Complement C9 (C9) is the final component of MAC, polymerizing to form a pore in target membranes. C9 also contains a MACPF domain. Excessive MAC formation leads to cell lysis and tissue injury in diseases like PNH. C9 is a biomarker for terminal pathway activation.

Complement Regulation And Control

This category encompasses key regulators that control complement activation and protect host tissues from damage. Dysregulation or deficiency of these proteins leads to unchecked complement activity, a major pathogenic mechanism in complement-mediated diseases. The main targets are Complement Factor H (CFH), Complement Factor H Related 1 (CFHR1), Complement Factor H Related 2 (CFHR2), Complement Factor I (CFI), and Complement Factor Properdin (CFP).

Complement Factor H (CFH)

Complement Factor H (CFH) is the principal regulator of the alternative pathway, composed of 20 CCP (SCR) domains mediating binding to C3b, polyanions, and host cell surfaces. CFH accelerates decay of the C3 convertase and acts as a cofactor for CFI-mediated C3b cleavage. Mutations or autoantibodies against CFH cause uncontrolled complement activation, leading to aHUS and C3G. Recombinant CFH and gene therapies are under development; CFH is also a diagnostic and prognostic biomarker.

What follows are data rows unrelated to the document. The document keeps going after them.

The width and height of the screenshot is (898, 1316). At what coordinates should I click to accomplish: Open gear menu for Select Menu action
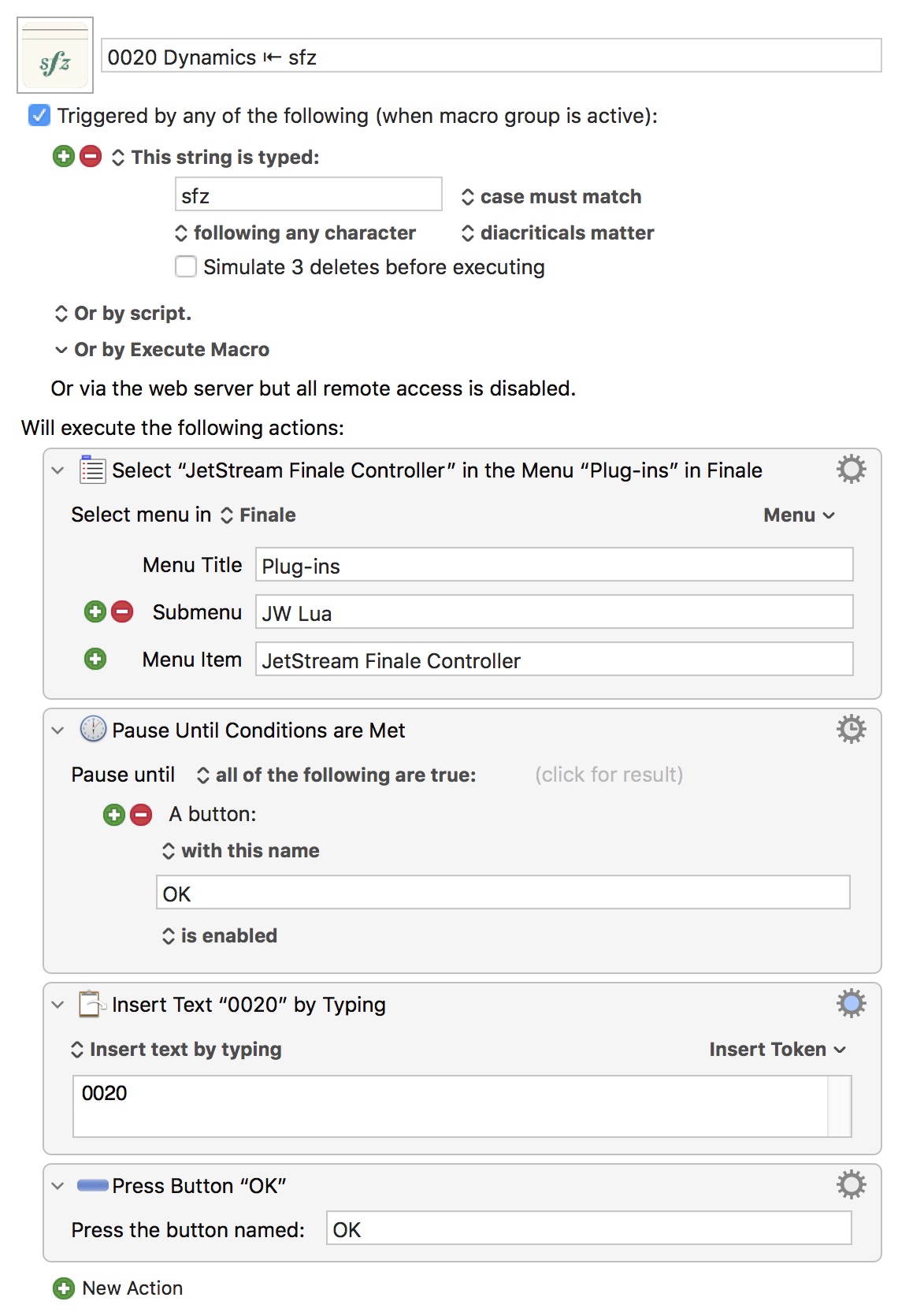click(851, 470)
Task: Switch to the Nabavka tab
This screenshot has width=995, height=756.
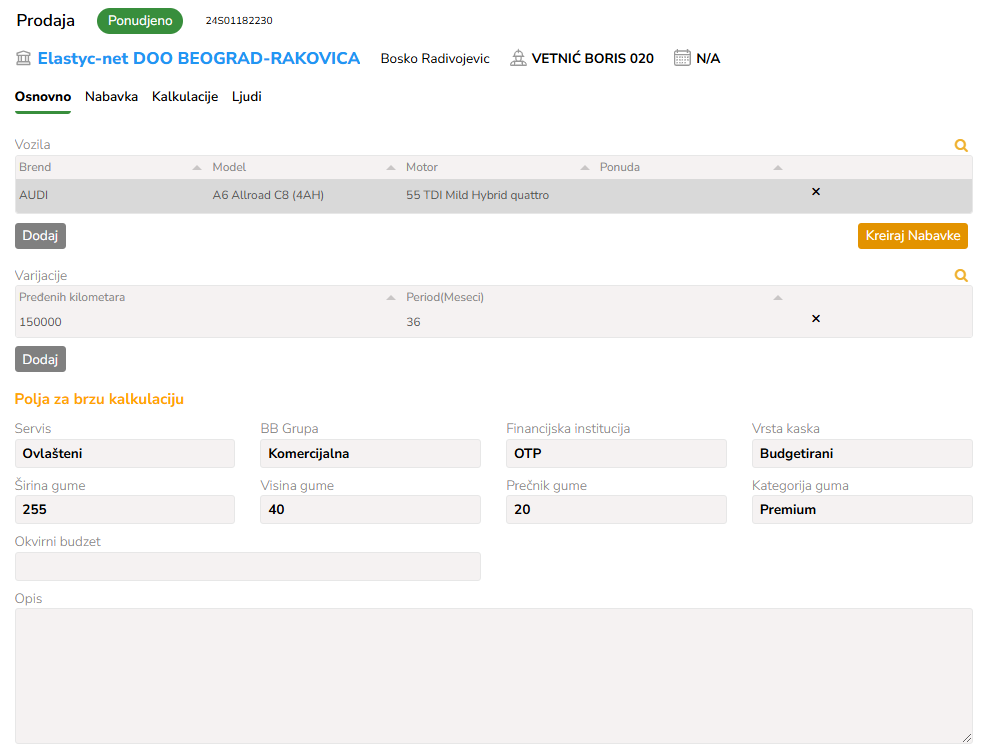Action: click(111, 97)
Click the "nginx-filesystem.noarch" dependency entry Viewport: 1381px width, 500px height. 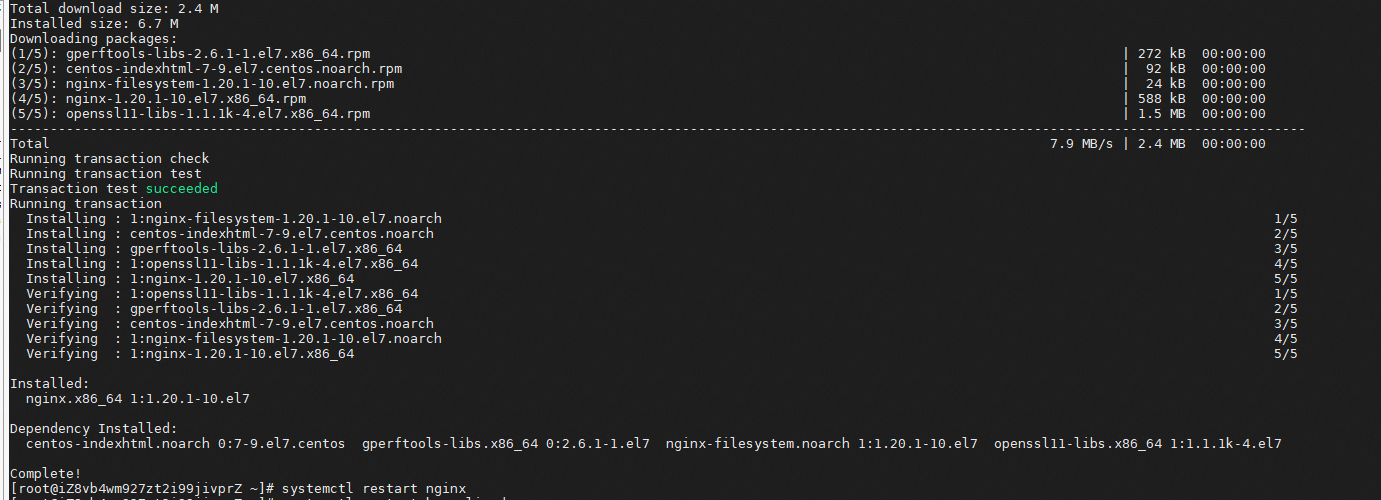coord(757,443)
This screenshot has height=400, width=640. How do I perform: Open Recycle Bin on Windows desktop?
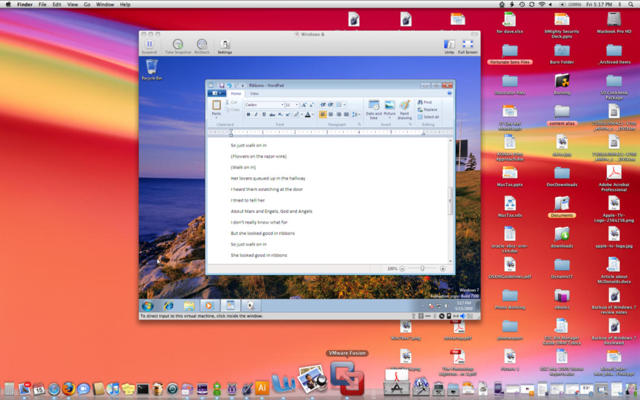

Complement Factor H Related 1 (CFHR1)

Complement Factor H Related 1 (CFHR1) is structurally similar to CFH, containing five CCP domains. It modulates complement by competing for C3b binding and may act as a positive or negative regulator. Deletion of CFHR1 is associated with CFH autoantibody formation and aHUS. Its role as a biomarker and therapeutic target is under investigation.

Complement Factor H Related 2 (CFHR2)

Complement Factor H Related 2 (CFHR2) contains four CCP domains and can form dimers, modulating complement activity by binding C3b and C5 convertases. Altered CFHR2 function is implicated in C3G pathogenesis. Its precise role is still being elucidated, but it is considered a disease-relevant regulator.

Complement Factor I (CFI)

Complement Factor I (CFI) is a serine protease that cleaves and inactivates C3b and C4b in the presence of cofactors (CFH, C4BP, MCP). CFI contains a heavy chain (with FIMAC, SRCR, and LDLRA domains) and a light chain (serine protease domain). CFI deficiency or dysfunction leads to uncontrolled complement activation and is causative in aHUS and C3G. Recombinant CFI is being explored as a therapy.

Complement Factor Properdin (CFP)

Complement Factor Properdin (CFP) is the only known positive regulator of the alternative pathway, stabilizing the C3bBb convertase. CFP is composed of thrombospondin type 1 repeats. Overactivity promotes excessive amplification, while deficiency reduces alternative pathway function. CFP is a potential therapeutic target for dampening alternative pathway activity.